• _SET TASK 1_
Update the guidance on police encounters: copy everything from "2. You must" down to "ASK TO SEE IT.", changing "search warrant" to "signed warrant".
• _SET TASK 2_
According to the guidance on police encounters, what may happen to your driver's license if you are suspected of drunk driving and refuse a blood, urine or breath test?

• _EXCERPT PROVIDED_
—————
IF YOU FEEL YOUR RIGHTS HAVE BEEN VIOLATED
You can file a written complaint with police department's internal affairs division or civilian complaint board.
1. What you say to the police is always important. What you say can be used against you, and it can give the police an excuse to arrest you, especially if you bad-mouth a police officer.
2. You must show your driver's license and registration when stopped in a car. Otherwise, you don't have to answer any questions if you are detained or arrested, with one important exception. The police may ask for your name if you have been properly detained.
3. You don't have to consent to any search of yourself, your car or your house. If you DO consent to a search, it can affect your rights later in court. If the police say they have a search warrant, ASK TO SEE IT.
4. Do not interfere with, or obstruct the police -- you can be arrested for it.
IF YOU ARE STOPPED FOR QUESTIONING
1. It's not a crime to refuse to answer questions, but refusing to answer can make the police suspicious about you. If you are asked to identify yourself, see paragraph 2 above.
2. Police may "pat-down" your clothing if they suspect a concealed weapon. Don't physically resist, but make it clear that you don't consent to any further search.
3. Ask if you are under arrest. If you are, you have a right to know why. 4. Don't bad-mouth the police officer or run away, even if you believe what is happening is unreasonable. That could lead to your arrest.
IF YOU'RE STOPPED IN YOUR CAR
1. Upon request, show them your driver's license, registration, and proof of insurance. In certain cases, your car can be searched without a warrant as long as the police have probable cause. To protect yourself later, you should make it clear that you do not consent to a search. It is not lawful for police to arrest you simply for refusing to consent to a search.
2. If you're given a ticket, you should sign it; otherwise you can be arrested. You can always fight the case in court later.
3. If you're suspected of drunk driving (DWI) and refuse to take a blood, urine or breath test, your driver's license may be suspended.
IF YOU'RE ARRESTED OR TAKEN TO A POLICE STATION
1. You have the right to remain silent and to talk to a lawyer before you talk to the police. Tell the police nothing except your name and address. Don't give any explanations, excuses or stories.
—————
• _RECORDED INFORMATION_
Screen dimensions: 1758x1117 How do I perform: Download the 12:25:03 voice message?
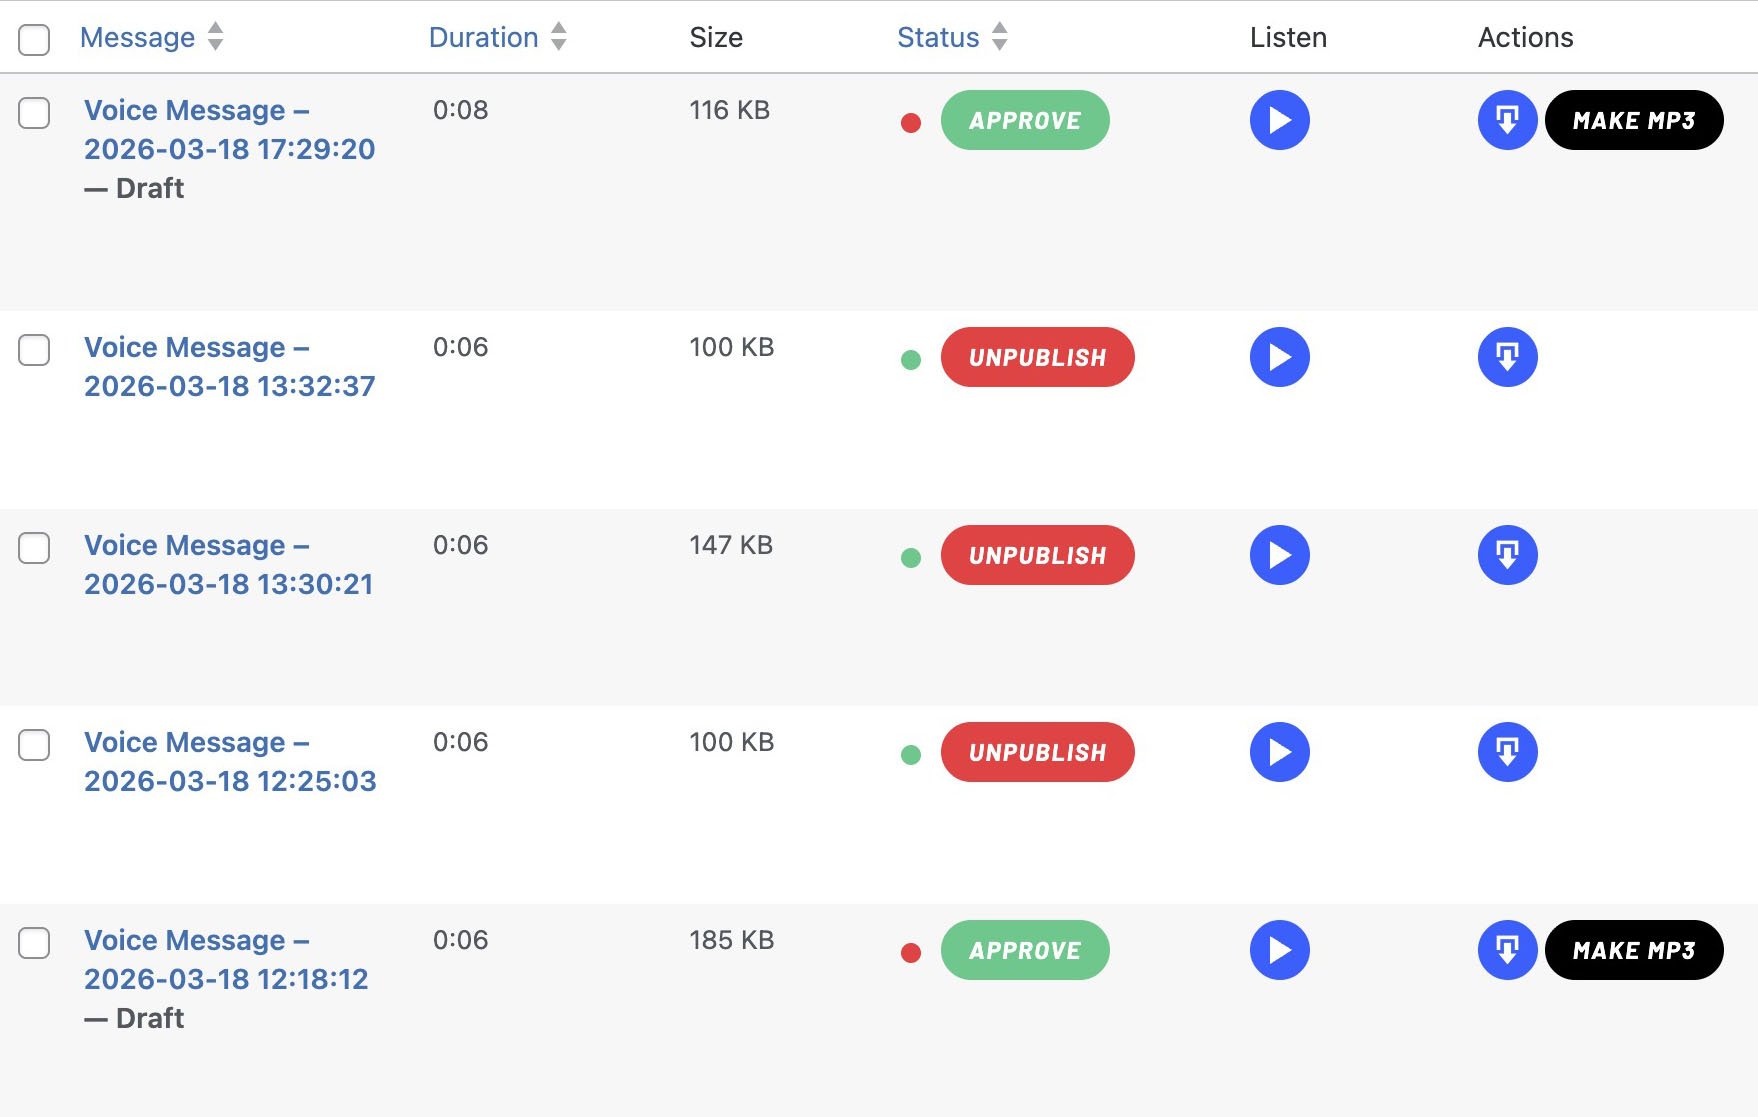click(1507, 752)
—————
• _WRITTEN ANSWER 1_
2. You must show your driver's license and registration when stopped in a car. Otherwise, you don't have to answer any questions if you are detained or arrested, with one important exception. The police may ask for your name if you have been properly detained.
3. You don't have to consent to any search of yourself, your car or your house. If you DO consent to a search, it can affect your rights later in court. If the police say they have a signed warrant, ASK TO SEE IT.

• _WRITTEN ANSWER 2_
Your driver's license may be suspended.